[Saved data entries]
**********

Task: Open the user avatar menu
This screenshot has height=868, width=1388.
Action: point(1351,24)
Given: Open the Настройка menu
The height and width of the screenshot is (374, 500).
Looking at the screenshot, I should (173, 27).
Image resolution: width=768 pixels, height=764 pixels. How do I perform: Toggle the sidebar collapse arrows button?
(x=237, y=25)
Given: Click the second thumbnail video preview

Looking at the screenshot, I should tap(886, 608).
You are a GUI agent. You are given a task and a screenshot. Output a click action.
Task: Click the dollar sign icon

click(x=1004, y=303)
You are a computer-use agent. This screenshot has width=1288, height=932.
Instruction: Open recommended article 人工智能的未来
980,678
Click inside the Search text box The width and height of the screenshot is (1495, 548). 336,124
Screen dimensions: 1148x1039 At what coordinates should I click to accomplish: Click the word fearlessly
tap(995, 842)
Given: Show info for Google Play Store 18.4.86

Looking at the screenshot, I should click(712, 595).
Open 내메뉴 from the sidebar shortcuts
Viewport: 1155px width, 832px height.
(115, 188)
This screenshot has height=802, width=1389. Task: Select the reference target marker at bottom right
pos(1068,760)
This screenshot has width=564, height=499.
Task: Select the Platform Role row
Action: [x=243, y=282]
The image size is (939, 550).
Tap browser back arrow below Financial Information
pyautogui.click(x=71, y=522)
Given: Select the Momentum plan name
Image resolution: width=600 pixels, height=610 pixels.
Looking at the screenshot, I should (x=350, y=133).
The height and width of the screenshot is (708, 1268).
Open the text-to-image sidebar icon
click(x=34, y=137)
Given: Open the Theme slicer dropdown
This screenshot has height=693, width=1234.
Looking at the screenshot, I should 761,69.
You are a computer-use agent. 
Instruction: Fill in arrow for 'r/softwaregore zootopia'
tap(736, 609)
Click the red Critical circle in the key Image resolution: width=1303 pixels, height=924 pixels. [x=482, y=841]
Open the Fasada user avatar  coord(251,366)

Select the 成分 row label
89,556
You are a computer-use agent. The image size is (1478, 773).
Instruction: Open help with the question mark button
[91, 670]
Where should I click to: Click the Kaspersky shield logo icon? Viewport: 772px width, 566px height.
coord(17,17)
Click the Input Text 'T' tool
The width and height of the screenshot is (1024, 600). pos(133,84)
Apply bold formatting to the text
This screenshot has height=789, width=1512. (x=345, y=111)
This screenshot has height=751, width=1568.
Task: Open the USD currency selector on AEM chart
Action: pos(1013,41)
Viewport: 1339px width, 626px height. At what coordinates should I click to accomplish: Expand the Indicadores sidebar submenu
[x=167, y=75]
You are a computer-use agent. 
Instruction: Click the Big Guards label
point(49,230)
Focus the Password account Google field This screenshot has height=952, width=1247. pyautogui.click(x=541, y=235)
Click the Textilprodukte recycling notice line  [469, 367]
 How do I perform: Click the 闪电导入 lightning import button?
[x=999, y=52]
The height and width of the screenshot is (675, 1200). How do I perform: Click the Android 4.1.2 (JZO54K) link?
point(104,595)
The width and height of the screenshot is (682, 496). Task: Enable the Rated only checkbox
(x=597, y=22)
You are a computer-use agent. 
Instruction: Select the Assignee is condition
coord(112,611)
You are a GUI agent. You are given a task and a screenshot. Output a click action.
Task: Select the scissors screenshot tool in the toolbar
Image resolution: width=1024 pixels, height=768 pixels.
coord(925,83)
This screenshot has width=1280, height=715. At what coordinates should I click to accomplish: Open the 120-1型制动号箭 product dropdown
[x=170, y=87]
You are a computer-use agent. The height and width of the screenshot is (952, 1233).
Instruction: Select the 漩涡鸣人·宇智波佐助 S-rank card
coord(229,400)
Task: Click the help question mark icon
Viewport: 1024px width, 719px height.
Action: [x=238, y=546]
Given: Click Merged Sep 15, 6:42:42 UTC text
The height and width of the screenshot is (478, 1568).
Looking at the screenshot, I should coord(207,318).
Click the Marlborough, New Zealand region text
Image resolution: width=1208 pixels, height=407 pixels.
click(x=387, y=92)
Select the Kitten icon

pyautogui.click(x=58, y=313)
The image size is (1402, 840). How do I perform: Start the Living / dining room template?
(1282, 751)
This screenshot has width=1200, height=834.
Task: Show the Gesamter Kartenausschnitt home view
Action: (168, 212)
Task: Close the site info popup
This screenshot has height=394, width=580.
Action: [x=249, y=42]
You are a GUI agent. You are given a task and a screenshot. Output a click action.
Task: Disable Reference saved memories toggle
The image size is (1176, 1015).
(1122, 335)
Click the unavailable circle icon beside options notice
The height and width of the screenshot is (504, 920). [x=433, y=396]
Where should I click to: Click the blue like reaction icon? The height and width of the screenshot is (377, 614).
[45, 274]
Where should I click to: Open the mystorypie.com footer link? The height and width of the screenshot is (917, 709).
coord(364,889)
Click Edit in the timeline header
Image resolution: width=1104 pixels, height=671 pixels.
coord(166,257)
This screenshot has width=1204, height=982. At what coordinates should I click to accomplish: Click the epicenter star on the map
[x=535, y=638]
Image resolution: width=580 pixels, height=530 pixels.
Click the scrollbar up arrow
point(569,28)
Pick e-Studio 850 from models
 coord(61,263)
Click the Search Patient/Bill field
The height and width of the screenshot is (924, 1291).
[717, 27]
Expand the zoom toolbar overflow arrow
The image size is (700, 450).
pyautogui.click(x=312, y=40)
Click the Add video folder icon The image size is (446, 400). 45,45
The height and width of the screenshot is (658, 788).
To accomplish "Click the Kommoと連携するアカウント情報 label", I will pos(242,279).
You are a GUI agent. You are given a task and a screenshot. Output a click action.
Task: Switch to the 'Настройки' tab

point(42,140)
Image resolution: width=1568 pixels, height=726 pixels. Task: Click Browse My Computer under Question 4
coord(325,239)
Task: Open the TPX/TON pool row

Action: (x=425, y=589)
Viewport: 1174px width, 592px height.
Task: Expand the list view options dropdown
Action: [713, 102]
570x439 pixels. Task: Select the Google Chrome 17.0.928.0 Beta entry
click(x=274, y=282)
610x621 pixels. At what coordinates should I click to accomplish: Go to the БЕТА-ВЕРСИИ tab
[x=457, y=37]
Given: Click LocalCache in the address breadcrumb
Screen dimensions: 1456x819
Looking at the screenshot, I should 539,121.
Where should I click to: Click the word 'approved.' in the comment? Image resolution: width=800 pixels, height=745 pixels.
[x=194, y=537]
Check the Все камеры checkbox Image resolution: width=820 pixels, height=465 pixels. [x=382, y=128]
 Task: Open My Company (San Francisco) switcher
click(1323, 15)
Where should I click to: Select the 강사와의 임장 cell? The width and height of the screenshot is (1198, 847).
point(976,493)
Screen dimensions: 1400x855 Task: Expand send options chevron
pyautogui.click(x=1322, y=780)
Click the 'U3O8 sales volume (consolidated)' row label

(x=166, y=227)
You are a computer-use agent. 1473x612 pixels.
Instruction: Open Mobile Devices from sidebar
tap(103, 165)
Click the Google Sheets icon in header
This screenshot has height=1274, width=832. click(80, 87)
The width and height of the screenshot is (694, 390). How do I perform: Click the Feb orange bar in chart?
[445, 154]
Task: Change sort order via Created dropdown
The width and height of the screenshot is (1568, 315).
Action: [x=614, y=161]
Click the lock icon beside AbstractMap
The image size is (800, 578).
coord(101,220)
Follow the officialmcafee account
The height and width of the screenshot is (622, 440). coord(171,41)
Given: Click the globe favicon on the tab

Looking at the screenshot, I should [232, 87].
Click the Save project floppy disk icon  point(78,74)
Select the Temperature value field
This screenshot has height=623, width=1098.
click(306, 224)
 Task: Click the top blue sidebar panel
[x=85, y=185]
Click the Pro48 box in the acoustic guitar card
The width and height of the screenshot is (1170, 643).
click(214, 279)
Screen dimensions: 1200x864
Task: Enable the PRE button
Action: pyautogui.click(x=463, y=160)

**********

Return one number, the count of lines in the records holding the word "user".

2